It’s Friday the 13th, in October, which means things are getting spooky over here amongst the Jalopnik staff. (Actually, things aren’t much different than usual, just a little cold with autumn air rolling in.) But we got to talking about our scariest moments in a car, and figured we’d all have a big share session.
So, here’s how this works: We’ll share ours, you share yours in the comments. If you have one you’re not comfortable with sharing, don’t worry about it. This is meant to be fun and allow us all to share some stories, not to make you have bad flashbacks or put something you don’t want to on the internet.
I’ll go first. I’m sure I’ve had much scarier moments in cars than this one, but it’s what comes to mind and still weirds me out to this day.
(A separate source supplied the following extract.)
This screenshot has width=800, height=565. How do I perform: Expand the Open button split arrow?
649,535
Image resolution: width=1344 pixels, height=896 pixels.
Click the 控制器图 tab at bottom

I just graduated from the University of Texas in Austin. As a student there, I went grocery shopping about every two weeks. I always went at around 9 p.m. to avoid big-city traffic but never had much luck because the construction always started right after rush hour ended, but it helped me save an hour or two with each trip.
I went to the same HEB grocery store all three years I was at UT Austin, and never had a problem until my last semester (which started in January of this year). The first HEB trip I made in January, there was this silver sedan with its lights on in the parking lot. I couldn’t make out what it was, because it was in a dark corner of the lot.
That didn’t strike me as too weird, considering that waiting in the car while someone grabs a couple of things from the store is common. But when I came back out about 45 minutes later—I take a long time to inspect my fruit before I buy it—the car was still there. It was in a different parking spot, lights still on and person still waiting inside, looking the few shoppers coming out of the store at 10 p.m. or so.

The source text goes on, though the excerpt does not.